The excitement among the Whitney boys was intense; the little bunch of Peppers and Jasper preserving a smiling content, knowing well what was to become of the lovely lady and the beautiful little man, since Polly had told it more than once in The Little Brown House.


“Do hurry, and tell them,” whispered Ben in her ear; so Polly laughed and hastened on.

“‘I’ll help you,’ suddenly said a voice close by on the shelf. The lovely lady bobbing away in the very bottom of the mug, and the beautiful little man crying his eyes out as he walked around and around the China Mug, stopped weeping and screaming to listen with all their ears.

“‘I am Sir Bow-wow,’ declared the voice, which came out, you must know, of Phronsie’s crockery dog that a lady in the centre of Badgertown gave her, when she was a baby, to cut her teeth on. Phronsie used to put his head in her mouth, and bite hard, and that made her teeth come through quicker. Well, he was brown and ugly, and one ear was gone, because she had dropped him a good many times.

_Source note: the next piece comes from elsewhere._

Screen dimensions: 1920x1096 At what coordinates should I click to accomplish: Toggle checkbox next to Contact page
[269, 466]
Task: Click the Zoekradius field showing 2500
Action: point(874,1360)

Oh! and two or three of his toes were broken off; but he was a great help now in this dreadful trouble that had overtaken the lovely lady and the beautiful little man, because he had a good head to think out things.”

“I am so glad Phronsie didn’t bite it off,” said Van with a sigh of relief.

“Well, go on,” said Percy briefly.


“Sir Bow-wow cleared his throat; then he asked sharply, ‘Are you sure you won’t ever say such dreadful things as I heard from you, ever again, in all this world?’

“‘Oh, quite, quite sure!’ said the lovely lady, heaving a long sigh; ‘if you will only get me out of this dismal place, Sir Bow-wow, I will be just as good as I can be.’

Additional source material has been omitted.